I’d purchased extra jarred truffles for the sake of fucking around with them today, but never in a million years had I expected to get my hands on a fresh one.
I stood there, staring at this thing, and frankly, it was making me nervous. These things aren’t cheap, and the sweet, complex smell from the black truffle made me feel like I was handling a Fabergé egg. I do things like air fry dicks in my kitchen; having a truffle in it seemed so out of place, and insulting to the truffle itself. I mean, our apartment is a haven to food like Taco Bell, which is what some people consider mere peasant shit (they’re clearly wrong).
But I reminded myself that luxury is a weird concept, especially when it comes to something like food. Sure, the world is full of rare delicacies, but eating something that looks like a tumor plucked from the ground shouldn’t be something you can wave around in people’s faces to make them feel bad about themselves. Plus you crap it out after you eat it. Crapping is one of existence’s great equalizers and will knock everyone down a few pegs after you witness what you just did to your toilet.

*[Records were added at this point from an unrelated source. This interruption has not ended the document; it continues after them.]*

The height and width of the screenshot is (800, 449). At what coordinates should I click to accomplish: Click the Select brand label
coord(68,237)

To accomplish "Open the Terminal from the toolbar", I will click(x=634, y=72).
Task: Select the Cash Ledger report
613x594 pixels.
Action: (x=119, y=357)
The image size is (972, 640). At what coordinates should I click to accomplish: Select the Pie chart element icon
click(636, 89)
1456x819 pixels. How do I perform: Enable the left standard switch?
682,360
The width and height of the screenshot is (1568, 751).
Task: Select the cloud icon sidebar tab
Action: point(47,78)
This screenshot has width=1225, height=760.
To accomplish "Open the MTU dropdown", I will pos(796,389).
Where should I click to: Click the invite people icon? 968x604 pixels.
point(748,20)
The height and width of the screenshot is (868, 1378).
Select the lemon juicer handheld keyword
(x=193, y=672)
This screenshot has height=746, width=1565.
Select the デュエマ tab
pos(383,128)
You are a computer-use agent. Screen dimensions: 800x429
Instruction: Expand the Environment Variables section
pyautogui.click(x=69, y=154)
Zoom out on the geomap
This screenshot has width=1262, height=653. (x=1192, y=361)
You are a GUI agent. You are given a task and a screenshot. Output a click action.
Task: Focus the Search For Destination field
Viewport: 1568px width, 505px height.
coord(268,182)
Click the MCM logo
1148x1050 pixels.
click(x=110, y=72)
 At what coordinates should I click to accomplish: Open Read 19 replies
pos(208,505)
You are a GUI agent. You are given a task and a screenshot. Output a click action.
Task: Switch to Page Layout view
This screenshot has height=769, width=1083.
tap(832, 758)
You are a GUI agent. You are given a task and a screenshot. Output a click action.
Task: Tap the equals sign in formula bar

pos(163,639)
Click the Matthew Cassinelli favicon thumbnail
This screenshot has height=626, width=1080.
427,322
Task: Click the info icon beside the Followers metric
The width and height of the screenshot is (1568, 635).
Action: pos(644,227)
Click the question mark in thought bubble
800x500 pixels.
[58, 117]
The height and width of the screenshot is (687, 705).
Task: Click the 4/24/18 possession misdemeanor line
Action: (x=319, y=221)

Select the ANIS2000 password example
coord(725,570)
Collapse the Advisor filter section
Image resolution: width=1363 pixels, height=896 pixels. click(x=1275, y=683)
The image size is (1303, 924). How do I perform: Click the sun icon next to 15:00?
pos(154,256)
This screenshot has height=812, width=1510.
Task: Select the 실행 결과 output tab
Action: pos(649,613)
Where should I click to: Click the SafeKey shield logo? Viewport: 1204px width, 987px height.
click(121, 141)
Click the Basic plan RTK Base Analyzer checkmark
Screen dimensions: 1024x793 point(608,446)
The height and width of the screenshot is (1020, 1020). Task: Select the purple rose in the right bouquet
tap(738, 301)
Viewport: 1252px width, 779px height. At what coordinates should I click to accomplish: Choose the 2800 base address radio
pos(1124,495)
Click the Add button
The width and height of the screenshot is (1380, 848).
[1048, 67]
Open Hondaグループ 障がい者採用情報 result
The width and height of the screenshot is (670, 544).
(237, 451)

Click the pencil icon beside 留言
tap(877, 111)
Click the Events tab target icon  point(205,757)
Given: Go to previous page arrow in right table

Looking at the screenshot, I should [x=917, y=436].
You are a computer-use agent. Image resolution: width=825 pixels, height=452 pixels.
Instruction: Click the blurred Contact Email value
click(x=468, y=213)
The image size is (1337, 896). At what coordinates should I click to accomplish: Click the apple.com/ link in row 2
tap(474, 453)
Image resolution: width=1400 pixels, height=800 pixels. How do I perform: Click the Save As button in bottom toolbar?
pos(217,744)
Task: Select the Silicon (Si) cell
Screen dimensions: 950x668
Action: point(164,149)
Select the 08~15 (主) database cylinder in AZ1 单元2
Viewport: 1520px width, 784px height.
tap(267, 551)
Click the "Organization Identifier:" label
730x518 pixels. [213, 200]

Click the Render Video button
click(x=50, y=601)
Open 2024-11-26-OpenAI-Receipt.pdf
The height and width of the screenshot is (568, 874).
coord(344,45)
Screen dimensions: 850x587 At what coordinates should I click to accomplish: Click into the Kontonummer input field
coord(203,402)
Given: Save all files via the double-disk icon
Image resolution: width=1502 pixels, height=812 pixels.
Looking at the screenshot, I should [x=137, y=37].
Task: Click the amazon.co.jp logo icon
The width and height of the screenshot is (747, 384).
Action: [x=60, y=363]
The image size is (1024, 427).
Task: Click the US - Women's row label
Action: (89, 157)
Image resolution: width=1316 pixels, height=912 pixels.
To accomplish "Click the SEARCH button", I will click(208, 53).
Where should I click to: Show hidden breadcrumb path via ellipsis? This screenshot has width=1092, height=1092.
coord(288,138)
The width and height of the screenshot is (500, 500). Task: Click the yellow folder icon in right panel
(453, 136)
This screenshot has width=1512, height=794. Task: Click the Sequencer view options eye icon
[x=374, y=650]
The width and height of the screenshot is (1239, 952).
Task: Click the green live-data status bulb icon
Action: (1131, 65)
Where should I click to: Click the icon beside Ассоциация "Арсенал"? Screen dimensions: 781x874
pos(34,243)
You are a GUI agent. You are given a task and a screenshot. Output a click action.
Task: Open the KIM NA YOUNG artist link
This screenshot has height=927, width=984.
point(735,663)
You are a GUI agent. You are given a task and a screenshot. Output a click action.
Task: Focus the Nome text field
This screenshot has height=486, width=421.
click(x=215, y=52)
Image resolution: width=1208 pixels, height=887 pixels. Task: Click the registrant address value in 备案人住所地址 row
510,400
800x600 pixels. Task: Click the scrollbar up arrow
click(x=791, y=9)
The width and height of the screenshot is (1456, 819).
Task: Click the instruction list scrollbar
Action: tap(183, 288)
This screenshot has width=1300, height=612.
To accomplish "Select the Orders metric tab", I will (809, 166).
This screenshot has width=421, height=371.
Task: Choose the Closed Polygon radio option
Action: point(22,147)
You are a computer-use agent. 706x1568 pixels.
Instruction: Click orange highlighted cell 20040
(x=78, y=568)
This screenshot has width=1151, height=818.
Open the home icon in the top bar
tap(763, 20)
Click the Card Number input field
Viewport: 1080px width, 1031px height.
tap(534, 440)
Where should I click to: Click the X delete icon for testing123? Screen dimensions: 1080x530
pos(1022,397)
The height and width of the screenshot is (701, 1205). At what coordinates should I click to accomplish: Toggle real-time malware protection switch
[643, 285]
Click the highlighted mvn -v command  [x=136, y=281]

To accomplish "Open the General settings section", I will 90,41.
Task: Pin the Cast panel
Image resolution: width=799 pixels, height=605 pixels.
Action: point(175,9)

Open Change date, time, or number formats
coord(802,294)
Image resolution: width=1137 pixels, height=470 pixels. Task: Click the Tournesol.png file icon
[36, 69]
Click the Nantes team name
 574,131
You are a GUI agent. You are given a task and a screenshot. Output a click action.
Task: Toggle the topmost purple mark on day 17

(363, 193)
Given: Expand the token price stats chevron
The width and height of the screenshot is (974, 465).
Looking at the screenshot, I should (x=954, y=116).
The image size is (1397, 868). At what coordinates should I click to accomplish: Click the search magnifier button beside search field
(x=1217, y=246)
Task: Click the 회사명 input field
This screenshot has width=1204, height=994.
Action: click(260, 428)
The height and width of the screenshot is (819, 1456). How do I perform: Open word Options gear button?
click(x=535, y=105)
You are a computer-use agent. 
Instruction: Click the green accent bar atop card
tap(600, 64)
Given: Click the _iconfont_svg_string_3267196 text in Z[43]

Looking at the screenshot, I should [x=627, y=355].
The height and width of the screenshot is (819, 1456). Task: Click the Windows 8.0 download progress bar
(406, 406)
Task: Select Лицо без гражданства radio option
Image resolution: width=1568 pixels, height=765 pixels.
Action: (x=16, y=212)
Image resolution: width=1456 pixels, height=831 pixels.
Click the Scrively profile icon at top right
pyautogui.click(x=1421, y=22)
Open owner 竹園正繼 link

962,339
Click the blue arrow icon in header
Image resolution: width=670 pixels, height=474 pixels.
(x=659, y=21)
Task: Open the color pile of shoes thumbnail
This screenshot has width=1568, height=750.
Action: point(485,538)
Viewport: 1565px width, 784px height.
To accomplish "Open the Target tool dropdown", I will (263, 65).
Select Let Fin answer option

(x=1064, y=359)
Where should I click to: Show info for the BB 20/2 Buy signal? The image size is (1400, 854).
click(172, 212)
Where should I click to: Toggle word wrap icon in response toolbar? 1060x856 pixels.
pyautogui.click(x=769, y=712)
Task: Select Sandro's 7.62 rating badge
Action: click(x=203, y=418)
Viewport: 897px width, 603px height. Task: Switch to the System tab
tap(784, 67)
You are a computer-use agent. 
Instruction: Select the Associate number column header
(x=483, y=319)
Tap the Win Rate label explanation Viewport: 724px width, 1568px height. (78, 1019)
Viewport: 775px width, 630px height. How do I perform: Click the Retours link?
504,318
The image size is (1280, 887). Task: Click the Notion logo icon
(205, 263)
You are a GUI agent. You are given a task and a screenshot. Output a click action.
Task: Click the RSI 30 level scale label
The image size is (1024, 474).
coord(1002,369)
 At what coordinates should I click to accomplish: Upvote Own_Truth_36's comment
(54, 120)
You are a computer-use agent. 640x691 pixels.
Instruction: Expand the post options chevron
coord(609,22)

So I said to myself, “Dannis Ree, you are in possession of one of the most treasured ingredients in the world, a rare truffle. There are rich people all over the world who would assassinate you for this treasure. But they’re all assholes. What is the most disrespectful thing you could do to this thing to piss them all off?”
I cleared my mind completely and began to exist in a zen-like state. I didn’t want the world’s troubles to distract me from the task at hand, so I let myself slip away. As I stood there, I began to feel a faint warmth rising from my skin, and my eyes snapped open, pupils dilated, irises now a pure black.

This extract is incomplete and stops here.